You can use set_index:

df.set_index('month')

For example:

In [1]: df = pd.DataFrame([[1, datetime(2011,1,1)], [2, datetime(2011,1,2)]], columns=['a', 'b'])

In [2]: df
Out[2]: 
   a                   b
0  1 2011-01-01 00:00:00
1  2 2011-01-02 00:00:00

In [3]: df.set_index('b')
Out[3]: 
            a
b            
2011-01-01  1
2011-01-02  2
Andy Hayden
  • 359,921
  • 101
  • 625
  • 535
  • Thanks Andy Can i set the index so that the date is along the other axis? Will this group the values? – MrHopko Apr 01 '13 at 22:10
  • 1
    Could you give an example DataFrame which you have and what you want? I'm not sure how it makes sense to make a date column a column index... It won't group the values, this makes one column the index. :) – Andy Hayden Apr 01 '13 at 22:15
  • I want the data arranged so that each column represents 1 month. Each row in the table represents a different time series. Does that make sense?

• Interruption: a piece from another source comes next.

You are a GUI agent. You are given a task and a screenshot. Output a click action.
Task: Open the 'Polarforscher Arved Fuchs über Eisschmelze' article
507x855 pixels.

I would demonstrate with a table but I have no idea how to insert a table on this website. – MrHopko Apr 02 '13 at 09:29
  • A related question would be: How do I transfer an item from one index axis to another within a hierarchical index? – MrHopko Apr 02 '13 at 10:45
  • Look at stack() and unstack() in the documentation. For more help, give more details. (There's no special trick to inserting a table -- just uses spaces.) – Dan Allan Apr 03 '13 at 00:29
  • add inplace=True to set_index, otherwise it does not work as expected – Serhii Kushchenko Aug 05 '21 at 07:15
7

I had a similar problem and I've just solved by reset_index. But you can use either set_index or reset_index:

df_ind = df.set_index(['A', 'B'])

Or

df.reset_index(level=0, inplace=True)
aysebilgegunduz
  • 790
  • 12
  • 26
3

If you don't know the name of the date column ahead of time and need to set the index automatically based on the time series column in the data

df.set_index((df.select_dtypes(include=[np.datetime64]).columns).tolist())
Shankar ARUL
  • 12,642
  • 11
  • 68
  • 69